Steele, who stopped in Greensboro to roll out the commercial, said Democratic leaders are running roughshod over what Americans want in their government.
He said Democrats have made things worse for Americans with their efforts at a health care overhaul and improving the economy, but they won't work in a bipartisan method as President Barack Obama said he would when he took office.
"This is an effort for us to communicate directly to the people of this community ... to take out the filter of the national media and the noise that comes with that," Steele told about 100 Republicans at a news conference. "I hear the same thing from people over and over again, 'They're not listening to me.
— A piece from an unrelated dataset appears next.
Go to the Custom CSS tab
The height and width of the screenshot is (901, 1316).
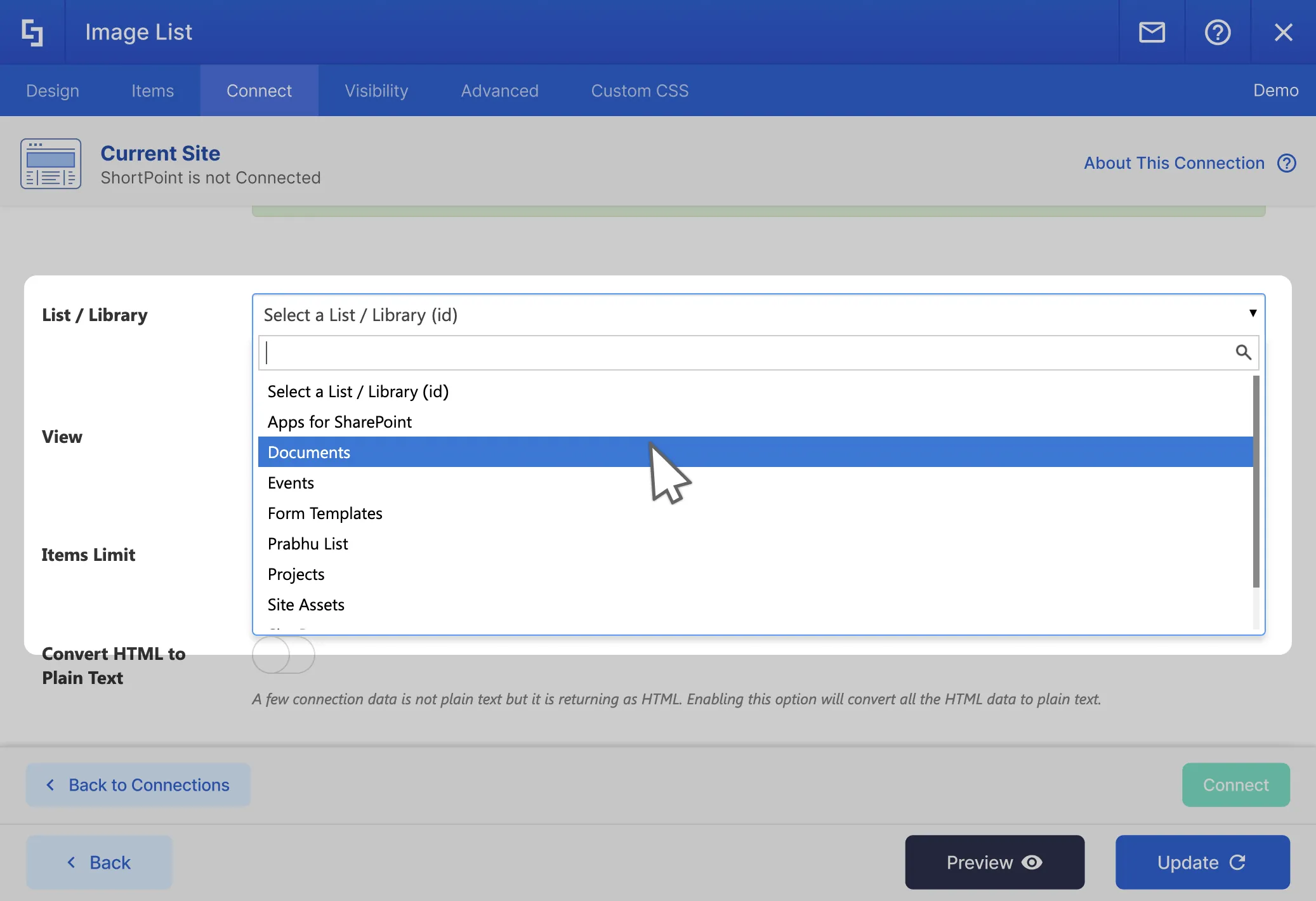640,91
They don't care."'
The ad will run for three weeks on Fox News Channel stations in Greensboro, Cincinnati, Tulsa, Okla., Oklahoma City and West Palm Beach, Fla., where Steele visited earlier Monday. It directs viewers to a new Web site or to call a number to make donations to the RNC's voter education and get-out-the-vote efforts in the midterm elections for the full slate of GOP candidates.
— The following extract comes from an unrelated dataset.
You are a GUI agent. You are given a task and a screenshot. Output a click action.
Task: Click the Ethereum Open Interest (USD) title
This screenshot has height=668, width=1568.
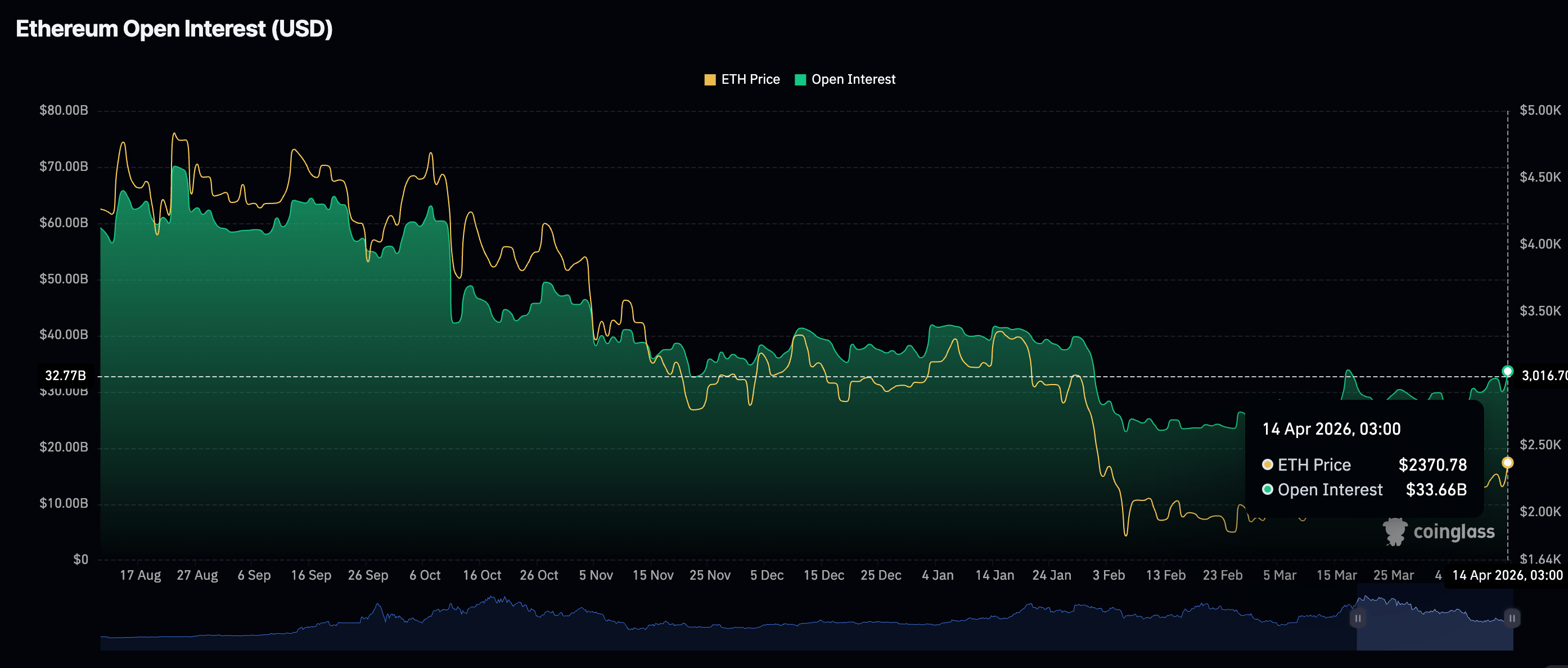pyautogui.click(x=174, y=29)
The Republican National Committee didn't immediately release its budget for running the ads.
"President Obama and House Speaker Nancy Pelosi "are experimenting with America. Massive government expansion, government takeovers, redistribution of wealth and staggering debt to countries like China and the Middle East," Steele said in the ad. "Make them listen. Join us."
Democratic National Committee spokeswoman Joanne Peters said Steele is "doubling down on the RNC fear campaign" with the ad and shows "Republicans have no real ideas or agenda to help North Carolinians and are relying on scare tactics and fear mongering to raise money and defeat President Obama."
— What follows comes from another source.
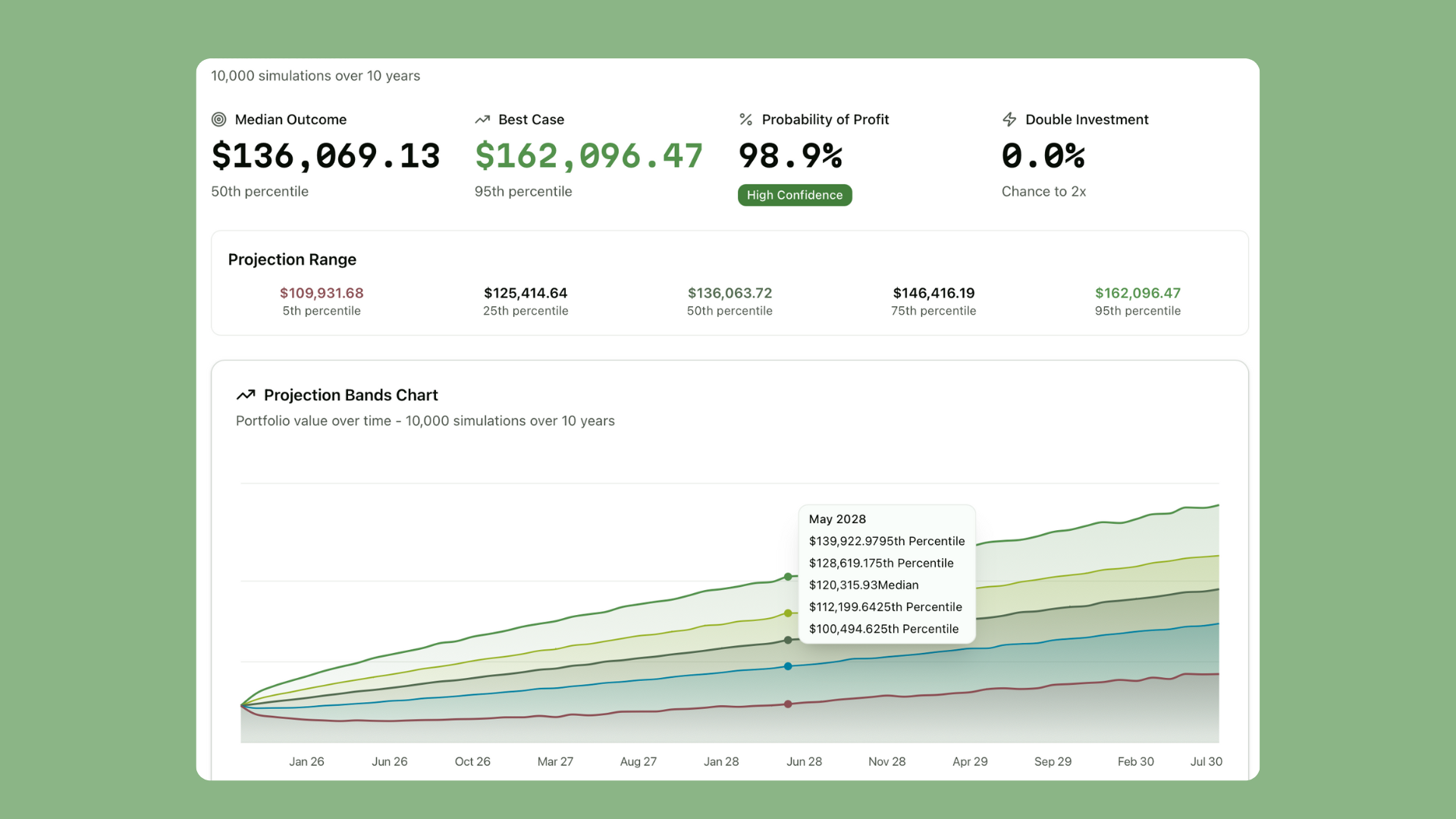Click the Median Outcome target icon

pyautogui.click(x=218, y=120)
The ad release comes a week after a flap surfaced over a recent Power Point presentation to GOP fundraisers in Florida that included a direct call to exploit "extreme negative feelings" toward Democrats.
Steele has criticized the documents as inappropriate. The presentation portrayed President Obama is "The Joker," Nancy Pelosi as Cruella De Vil and Harry Reid as Scooby Doo. Steele said Monday he wanted an internal review of the matter by next week.
Steele told reporters the ad is not geared exclusively toward Republicans, but rather to attract people with the kinds of political philosophies that helped get presidents like Ronald Reagan elected. Steele acknowledged to fellow Republicans the GOP is now pulling itself "out of the ash heaps" of the 2006 and 2008 election cycles.
"We lost those very people who were no longer sympathetic to our message because our message had failed to live up to what we were saying about leadership," he said. "We are now in a position of correcting that."
Steele, who has a son attending nearby Elon University, said the party is focused on North Carolina after the Democrats won the state's electoral votes in 2008 for the first time since 1976. Democrat Kay Hagan upset Republican Sen. Elizabeth Dole the same year, and now six Democrats are seeking to unseat GOP incumbent Richard Burr this year.
"We can't afford to lose races here in this state," Steele said. "It becomes more important ... to recapture our mojo in places where we've had strength in the past."
Steele also said it's "absolutely reasonable" for the GOP to take control of the U.S. House this year but the party hasn't determined all of the seats that would be targeted to eliminate the Democrats' 256-178 majority.